Mukowiscydoza u dzieci

Czym jest mukowiscydoza u dzieci?

Mukowiscydoza to przewlekła choroba dotykająca przede wszystkim układy oddechowy oraz pokarmowy. Dziedziczy się ją wraz z nieprawidłową mutacją genów, które powodują zaburzenia funkcjonowania komórek wydzielniczych w wielu organach. Wydziela się gęsty, lepki śluz, który gromadzi się przede wszystkim w oskrzelach, płucach, przewodzie pokarmowym i drogach rodnych. Z tego powodu następuje wiele różnorodnych powikłań.

W układzie oddechowym śluz zatyka oskrzela i oskrzeliki, co znacznie utrudnia oddychanie. W układzie pokarmowym mukowiscydoza u dzieci blokuje przewody, które wyprowadzają z trzustki enzymy trawienne, blokując im możliwość dostania się do jelit. Może też doprowadzić do utraty płodności, zatykając nasieniowody w układzie rozrodczym.

Częstotliwość występowania, jaką charakteryzuje się mukowiscydoza u dzieci, wynosi 1 na 5000 urodzeń, tak więc od 2 do 5% populacji jest nosicielami zmutowanego genu. Choroba dotyka zarówno chłopców jak i dziewczynki.

Mukowiscydoza u dzieci – objawy

Mukowiscydoza u dzieci objawia się bardzo szybko. Często już podczas pierwszych kilku dni życia można zauważyć efekty choroby.

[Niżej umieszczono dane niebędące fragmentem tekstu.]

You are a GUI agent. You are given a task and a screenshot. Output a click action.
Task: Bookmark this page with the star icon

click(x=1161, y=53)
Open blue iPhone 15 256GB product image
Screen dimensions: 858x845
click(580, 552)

Pierwszy stolec noworodka, czyli smółka, zazwyczaj pojawia się do 48 godzin po porodzie, jednak w przypadku mukowiscydozy oddanie go trwa dłużej. Podobnie jest z czasem trwania żółtaczki, jest on o wiele dłuższy u chorych na mukowiscydozę niż u zdrowych dzieci.

Można zauważyć wolniejsze tempo rozwoju w porównaniu do rówieśników dziecka. Apetyt jest prawidłowy, ale przybieranie na masie nie postępuje tak szybko jak powinno. Dodatkowo stolce chorego niemowlęcia mają wyjątkowo przykry zapach, są jasne, obfite i wyraźne są w nich niestrawione resztki pokarmu. Widać w nich też włókna mięsa, takie stolce nazywa się tłuszczowymi. Pot chorego dziecka jest bardzo słony, a przez tak dużą utratę soli może łatwo dojść do odwodnienia gdy dziecko ma gorączkę albo w wyjątkowo upalne dni.

W towarzystwie choroby często pojawiają się stany zapalne oskrzeli i płuc. Ma to związek ze śluzem, który zalega w układzie oddechowym. Jest to gęsta wydzielina, którą bardzo trudno usunąć. Dziecko cierpi na mokry kaszel, wraz z którym odksztusza ropną wydzielinę. Jej zaleganie w drogach oddechowych stwarza też świetne środowisko do rozmnażania się bakterii. Takie przewlekłe stany zapalne i nawracające infekcje bakteryjne bardzo dają się we znaki płucom.

Im dłużej trwa choroba, tym większa szansa, że układ oddechowy ulegnie nieodwracalnym zmianom takim jak nieprawidłowe poszerzenia oskrzeli albo rozstrzenie oskrzeli. Oba schorzenia prowadzą do osłabienia wydajności płuc.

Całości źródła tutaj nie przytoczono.